There is a lot to digest, and I am far from arguing about visions with the very same person who had the vision of Nu. However I have been into (researching) startups for a while now to sense a pivot coming from miles away. Is a common pattern.
A pivot is “structured course correction designed to test a new fundamental hypothesis about the product, strategy, and engine of growth.” link . On a more in depth comprehension, a piovot is a change of strategy without a change of vision ( in basketball terms, the vision is the foot on the ground, the strategy is the rotating foot) .
A pivot is often effective if done properly, and it normally takes several pivots before finding the right one that leads to growth. However, its a big step for any kind of organizations, so no wonder ben is surprised .
( watercooler video about pivots here )
Now the paragraph below deserves attention :
Now I invite you all to read (again) "The problems solved by Nu" extracted from the whitepaper.
Bitcoin was a phenomenal innovation. For the first time individuals could hold an asset without counterparty risk and transfer it to anyone else on the network quickly and privately, if desired. It had some flaws, which include a high cost of maintaining the network and the disassociation of control of the network (given to miners) and ownership of its assets (Bitcoin holders).
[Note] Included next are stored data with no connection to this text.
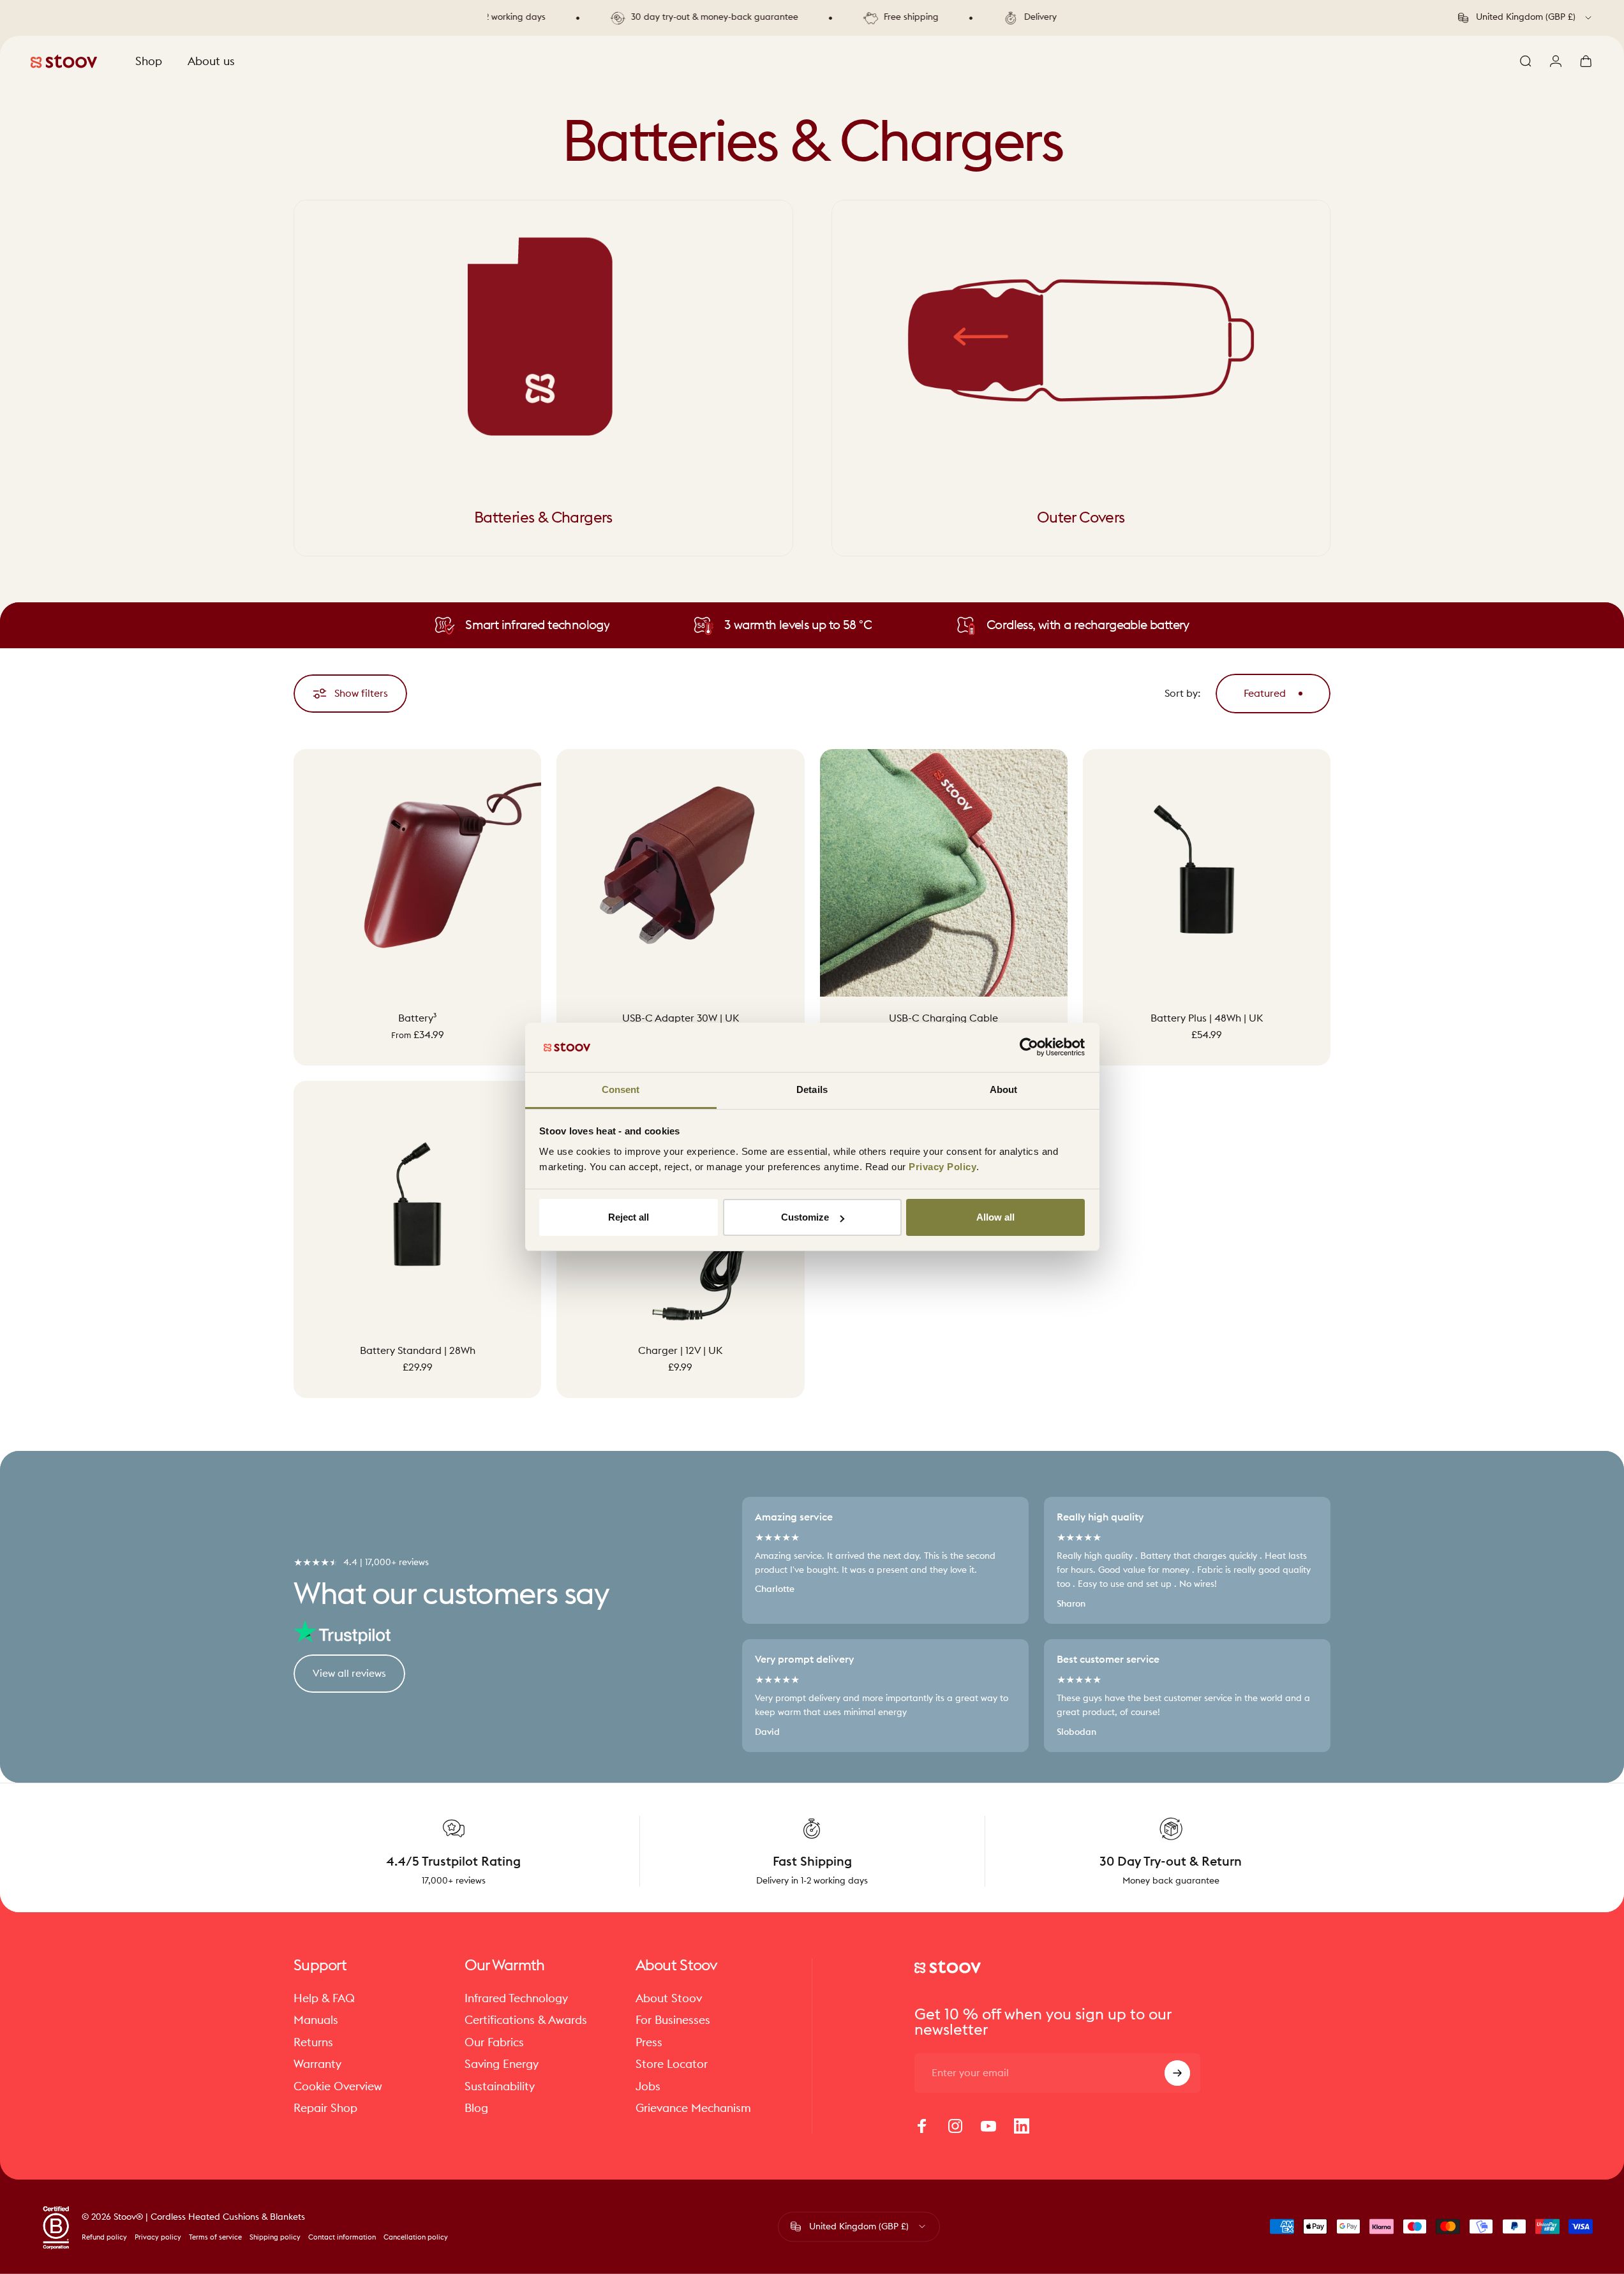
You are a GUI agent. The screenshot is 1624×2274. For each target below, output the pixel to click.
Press (649, 2042)
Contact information (342, 2237)
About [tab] (1004, 1089)
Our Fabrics (494, 2042)
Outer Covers (1081, 518)
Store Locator (672, 2064)
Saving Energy (502, 2064)
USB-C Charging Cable (943, 1018)
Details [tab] (812, 1089)
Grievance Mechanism (693, 2108)
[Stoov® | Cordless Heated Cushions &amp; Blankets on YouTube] (988, 2126)
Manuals (316, 2020)
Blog (476, 2108)
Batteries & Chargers (543, 518)
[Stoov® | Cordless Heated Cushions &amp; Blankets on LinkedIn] (1021, 2126)
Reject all (628, 1217)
Peercoin improved upon Bitcoin by dramatically reducing the cost of network maintenance and giving control of the network to the owners of network assets.
Both of these networks contain a critical flaw which Nu resolves. These networks permit the purchase of scarce units used in the networks which function much like shares. If the value of the network rises, the value of these "shares" rise. This dynamic has been critical to the success of these networks as it allows anyone to purchase a stake and benefit from promoting the network. These networks have simultaneously been promoted as currencies but have not functioned well as such. Currencies must have a stable value to be effective, while Peercoin and Bitcoin have exhibited exceptional volatility. Many argue volatility will end with the high liquidity that will accompany widespread adoption. While volatility will decrease with greater adoption, it is unlikely volatility will ever be less than occurs with large cap stocks such as Google or Microsoft. This is still an unacceptable level of volatility for a currency. Let us suppose I am wrong and that volatility will be eliminated in these networks. In that case they would serve well as currencies but poorly as shares, because they would not appreciate, nor give dividends. This would likely cause a selloff of these "shares", thereby introducing volatility once again.
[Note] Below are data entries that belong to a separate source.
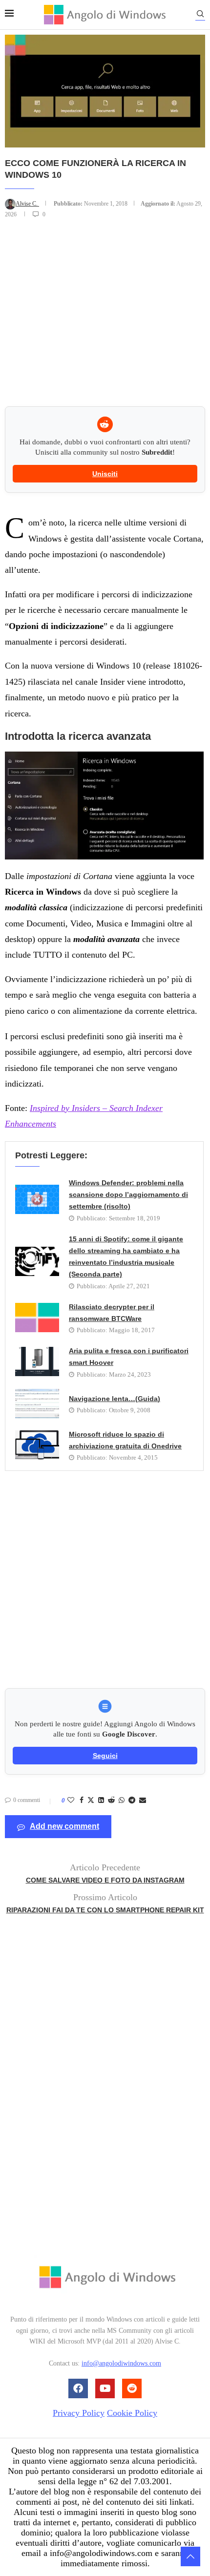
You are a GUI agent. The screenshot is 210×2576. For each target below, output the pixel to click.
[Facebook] (78, 2388)
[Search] (200, 15)
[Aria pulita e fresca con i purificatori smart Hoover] (37, 1361)
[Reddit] (132, 2388)
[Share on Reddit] (111, 1800)
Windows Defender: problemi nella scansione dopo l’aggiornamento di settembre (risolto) (128, 1195)
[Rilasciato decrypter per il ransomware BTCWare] (37, 1317)
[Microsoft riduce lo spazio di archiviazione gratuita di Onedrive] (37, 1445)
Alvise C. (27, 203)
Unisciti (105, 474)
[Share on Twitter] (90, 1801)
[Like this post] (70, 1800)
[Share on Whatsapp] (122, 1800)
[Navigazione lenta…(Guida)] (37, 1403)
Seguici (105, 1755)
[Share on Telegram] (131, 1800)
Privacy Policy (79, 2413)
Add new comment (64, 1826)
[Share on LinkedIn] (101, 1800)
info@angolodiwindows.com (121, 2363)
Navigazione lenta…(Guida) (114, 1399)
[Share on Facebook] (82, 1800)
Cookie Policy (132, 2413)
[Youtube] (105, 2388)
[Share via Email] (142, 1800)
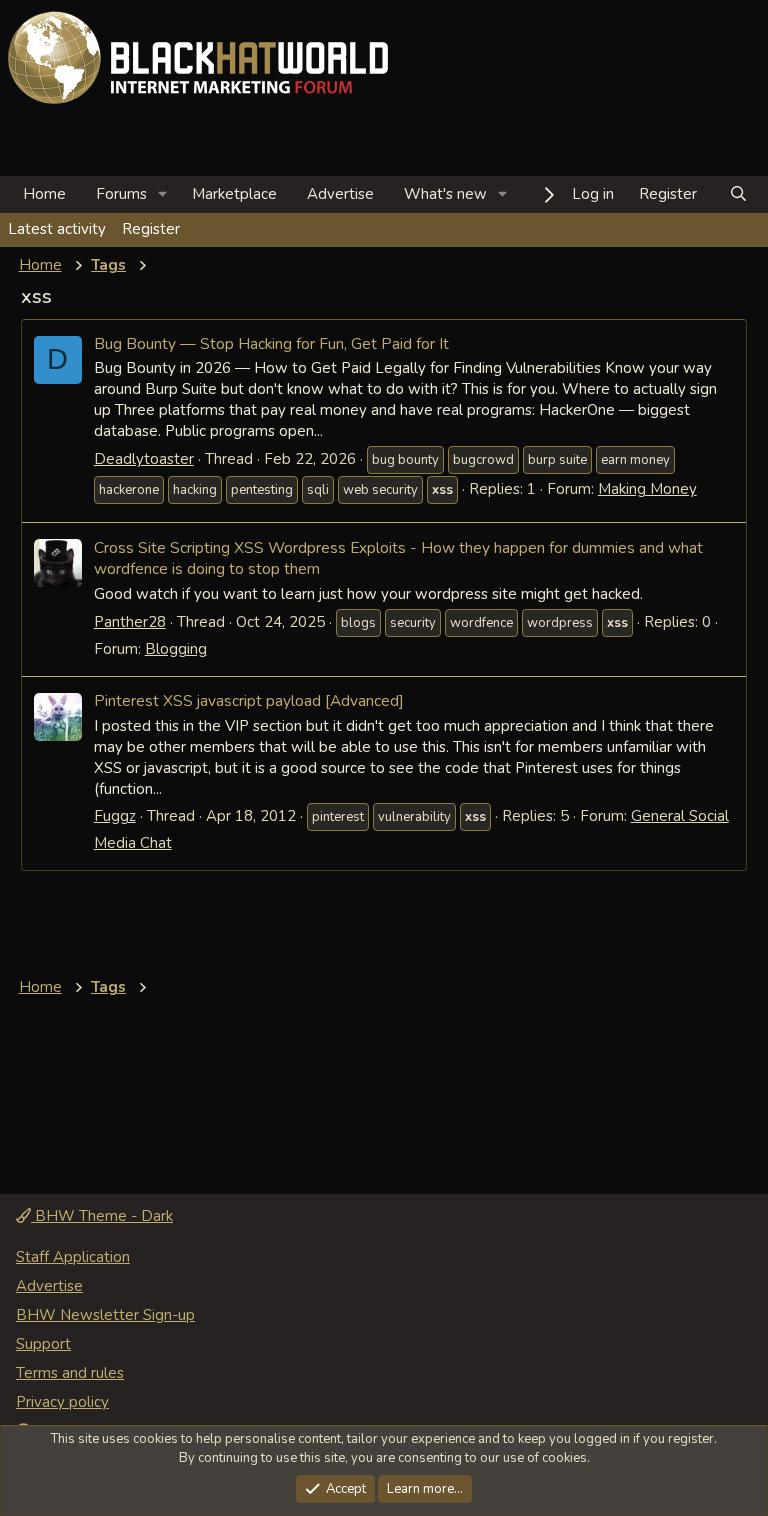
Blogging (176, 649)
The critical flaw is that Peercoin and Bitcoin use the same fungible unit for share and currency functions. Shares must have the capacity to appreciate and reflect changes in the perceived value of the network while currency must remain stable regardless to be effective. It is impossible to accommodate these diverse pricing needs in a single unit.
Now, I would like to get it straight: do we still want to pursue the original vision, right?
What Jordan is proposing is to test "NuBits as a tool for traders to exit illiquid market" to reach the "NuBits as a digital currency for the internet" outlined in the whitepaper. Am I correct?
The first step, and we agree, is proving our capability to maintain the peg, and we are doing it right now.
Following steps may or may not be the one proposed here by Jordan. We have already seen other proposals: one is attacking the landing market, right?. And betting. And tipping. and wages. and spam control, and merchants and inflation and bankings and the moon.
Are we really sure we want to spend so much time and energy in pursuing this change of strategy? Is it worth, especially when compared with alternative? Do we have a clear sign of the market asking for it (because thats what generally triggers pivots) ? Did we consider all the alternatives in a in depth comparative analysis (not that I know of)?
I hope do you see my point here.
Egoistically I could just shut my mouth and execute : the proposed approach to liquidity brings technical challenges which are exciting and will guarantee I will be busy with innovative stuff for a long while.
I want to make sure it is done properly. Does that sounds reasonable?